▶ [What you will do]: All of the data is to be set down again without alteration.

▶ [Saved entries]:

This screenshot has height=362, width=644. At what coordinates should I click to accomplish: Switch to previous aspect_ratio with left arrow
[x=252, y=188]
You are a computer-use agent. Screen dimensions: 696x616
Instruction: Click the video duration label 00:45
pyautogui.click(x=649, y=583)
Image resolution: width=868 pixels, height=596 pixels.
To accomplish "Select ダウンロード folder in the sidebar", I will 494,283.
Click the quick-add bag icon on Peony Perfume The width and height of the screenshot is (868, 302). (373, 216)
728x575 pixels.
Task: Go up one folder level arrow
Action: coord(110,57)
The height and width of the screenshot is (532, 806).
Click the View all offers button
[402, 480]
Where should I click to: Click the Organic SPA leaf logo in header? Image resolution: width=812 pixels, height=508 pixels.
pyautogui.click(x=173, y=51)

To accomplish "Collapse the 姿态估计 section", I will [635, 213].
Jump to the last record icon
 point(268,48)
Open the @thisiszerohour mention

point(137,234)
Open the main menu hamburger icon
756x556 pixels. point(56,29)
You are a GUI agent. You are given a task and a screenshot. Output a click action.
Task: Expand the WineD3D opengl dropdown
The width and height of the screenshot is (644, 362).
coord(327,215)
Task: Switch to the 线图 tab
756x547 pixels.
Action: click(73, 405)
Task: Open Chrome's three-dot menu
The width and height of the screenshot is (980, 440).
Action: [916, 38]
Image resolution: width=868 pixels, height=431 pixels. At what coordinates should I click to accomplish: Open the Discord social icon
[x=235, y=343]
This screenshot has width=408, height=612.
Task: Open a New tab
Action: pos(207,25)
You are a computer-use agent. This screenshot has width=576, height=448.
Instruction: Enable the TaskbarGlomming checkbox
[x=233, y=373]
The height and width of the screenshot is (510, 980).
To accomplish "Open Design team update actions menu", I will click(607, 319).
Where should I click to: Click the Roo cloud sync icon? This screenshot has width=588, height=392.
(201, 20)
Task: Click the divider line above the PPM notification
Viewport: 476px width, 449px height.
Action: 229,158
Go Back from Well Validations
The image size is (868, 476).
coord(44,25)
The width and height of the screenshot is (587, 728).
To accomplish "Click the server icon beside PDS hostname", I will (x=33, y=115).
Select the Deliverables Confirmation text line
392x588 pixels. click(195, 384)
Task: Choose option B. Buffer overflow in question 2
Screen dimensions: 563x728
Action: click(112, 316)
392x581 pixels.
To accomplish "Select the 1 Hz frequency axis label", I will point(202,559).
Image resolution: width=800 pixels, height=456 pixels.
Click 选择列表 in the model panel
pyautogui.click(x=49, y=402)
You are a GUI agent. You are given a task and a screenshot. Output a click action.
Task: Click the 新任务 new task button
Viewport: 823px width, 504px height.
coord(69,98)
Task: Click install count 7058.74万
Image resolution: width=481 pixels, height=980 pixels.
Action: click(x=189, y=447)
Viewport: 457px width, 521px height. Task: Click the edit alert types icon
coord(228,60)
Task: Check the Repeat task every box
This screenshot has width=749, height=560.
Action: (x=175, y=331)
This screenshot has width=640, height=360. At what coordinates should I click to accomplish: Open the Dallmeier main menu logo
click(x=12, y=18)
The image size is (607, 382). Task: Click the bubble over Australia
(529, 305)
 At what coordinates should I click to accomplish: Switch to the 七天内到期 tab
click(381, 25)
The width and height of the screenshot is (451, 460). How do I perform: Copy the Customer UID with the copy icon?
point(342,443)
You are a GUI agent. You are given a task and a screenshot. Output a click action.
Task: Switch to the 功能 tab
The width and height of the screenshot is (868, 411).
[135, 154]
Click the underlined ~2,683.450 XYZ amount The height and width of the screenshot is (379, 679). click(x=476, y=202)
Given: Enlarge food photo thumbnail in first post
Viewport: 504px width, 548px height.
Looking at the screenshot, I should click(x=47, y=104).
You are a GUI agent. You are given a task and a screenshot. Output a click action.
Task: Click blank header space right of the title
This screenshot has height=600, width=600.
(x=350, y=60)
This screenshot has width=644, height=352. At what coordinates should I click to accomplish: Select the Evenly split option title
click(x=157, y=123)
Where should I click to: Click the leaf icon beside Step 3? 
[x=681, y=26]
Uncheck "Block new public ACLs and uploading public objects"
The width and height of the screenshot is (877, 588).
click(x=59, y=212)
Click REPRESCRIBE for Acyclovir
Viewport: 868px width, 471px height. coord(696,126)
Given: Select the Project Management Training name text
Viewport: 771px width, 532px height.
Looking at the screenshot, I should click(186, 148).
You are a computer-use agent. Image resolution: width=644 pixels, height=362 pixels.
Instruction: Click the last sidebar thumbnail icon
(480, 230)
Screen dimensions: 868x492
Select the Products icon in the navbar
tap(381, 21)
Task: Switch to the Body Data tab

▶ [Output for this task]:
This screenshot has height=362, width=644. At what coordinates should I click to accomplish: Switch to previous aspect_ratio with left arrow
[x=252, y=188]
You are a computer-use agent. Screen dimensions: 696x616
Instruction: Click the video duration label 00:45
pyautogui.click(x=649, y=583)
Image resolution: width=868 pixels, height=596 pixels.
To accomplish "Select ダウンロード folder in the sidebar", I will 494,283.
Click the quick-add bag icon on Peony Perfume The width and height of the screenshot is (868, 302). (373, 216)
728x575 pixels.
Task: Go up one folder level arrow
Action: coord(110,57)
The height and width of the screenshot is (532, 806).
Click the View all offers button
[402, 480]
Where should I click to: Click the Organic SPA leaf logo in header? Image resolution: width=812 pixels, height=508 pixels.
pyautogui.click(x=173, y=51)

To accomplish "Collapse the 姿态估计 section", I will [635, 213].
Jump to the last record icon
 point(268,48)
Open the @thisiszerohour mention

point(137,234)
Open the main menu hamburger icon
756x556 pixels. point(56,29)
You are a GUI agent. You are given a task and a screenshot. Output a click action.
Task: Expand the WineD3D opengl dropdown
The width and height of the screenshot is (644, 362).
coord(327,215)
Task: Switch to the 线图 tab
756x547 pixels.
Action: click(73, 405)
Task: Open Chrome's three-dot menu
The width and height of the screenshot is (980, 440).
Action: [916, 38]
Image resolution: width=868 pixels, height=431 pixels. At what coordinates should I click to accomplish: Open the Discord social icon
[x=235, y=343]
This screenshot has width=408, height=612.
Task: Open a New tab
Action: pos(207,25)
You are a computer-use agent. This screenshot has width=576, height=448.
Instruction: Enable the TaskbarGlomming checkbox
[x=233, y=373]
The height and width of the screenshot is (510, 980).
To accomplish "Open Design team update actions menu", I will click(607, 319).
Where should I click to: Click the Roo cloud sync icon? This screenshot has width=588, height=392.
(201, 20)
Task: Click the divider line above the PPM notification
Viewport: 476px width, 449px height.
Action: 229,158
Go Back from Well Validations
The image size is (868, 476).
coord(44,25)
The width and height of the screenshot is (587, 728).
To accomplish "Click the server icon beside PDS hostname", I will (x=33, y=115).
Select the Deliverables Confirmation text line
392x588 pixels. click(195, 384)
Task: Choose option B. Buffer overflow in question 2
Screen dimensions: 563x728
Action: click(112, 316)
392x581 pixels.
To accomplish "Select the 1 Hz frequency axis label", I will point(202,559).
Image resolution: width=800 pixels, height=456 pixels.
Click 选择列表 in the model panel
pyautogui.click(x=49, y=402)
You are a GUI agent. You are given a task and a screenshot. Output a click action.
Task: Click the 新任务 new task button
Viewport: 823px width, 504px height.
coord(69,98)
Task: Click install count 7058.74万
Image resolution: width=481 pixels, height=980 pixels.
Action: click(x=189, y=447)
Viewport: 457px width, 521px height. Task: Click the edit alert types icon
coord(228,60)
Task: Check the Repeat task every box
This screenshot has width=749, height=560.
Action: (x=175, y=331)
This screenshot has width=640, height=360. At what coordinates should I click to accomplish: Open the Dallmeier main menu logo
click(x=12, y=18)
The image size is (607, 382). Task: Click the bubble over Australia
(529, 305)
 At what coordinates should I click to accomplish: Switch to the 七天内到期 tab
click(381, 25)
The width and height of the screenshot is (451, 460). How do I perform: Copy the Customer UID with the copy icon?
point(342,443)
You are a GUI agent. You are given a task and a screenshot. Output a click action.
Task: Switch to the 功能 tab
The width and height of the screenshot is (868, 411).
[135, 154]
Click the underlined ~2,683.450 XYZ amount The height and width of the screenshot is (379, 679). click(x=476, y=202)
Given: Enlarge food photo thumbnail in first post
Viewport: 504px width, 548px height.
Looking at the screenshot, I should click(x=47, y=104).
You are a GUI agent. You are given a task and a screenshot. Output a click action.
Task: Click blank header space right of the title
This screenshot has height=600, width=600.
(x=350, y=60)
This screenshot has width=644, height=352. At what coordinates should I click to accomplish: Select the Evenly split option title
click(x=157, y=123)
Where should I click to: Click the leaf icon beside Step 3? 
[x=681, y=26]
Uncheck "Block new public ACLs and uploading public objects"
The width and height of the screenshot is (877, 588).
click(x=59, y=212)
Click REPRESCRIBE for Acyclovir
Viewport: 868px width, 471px height. coord(696,126)
Given: Select the Project Management Training name text
Viewport: 771px width, 532px height.
Looking at the screenshot, I should click(186, 148).
You are a computer-use agent. Image resolution: width=644 pixels, height=362 pixels.
Instruction: Click the last sidebar thumbnail icon
(480, 230)
Screen dimensions: 868x492
Select the Products icon in the navbar
tap(381, 21)
Task: Switch to the Body Data tab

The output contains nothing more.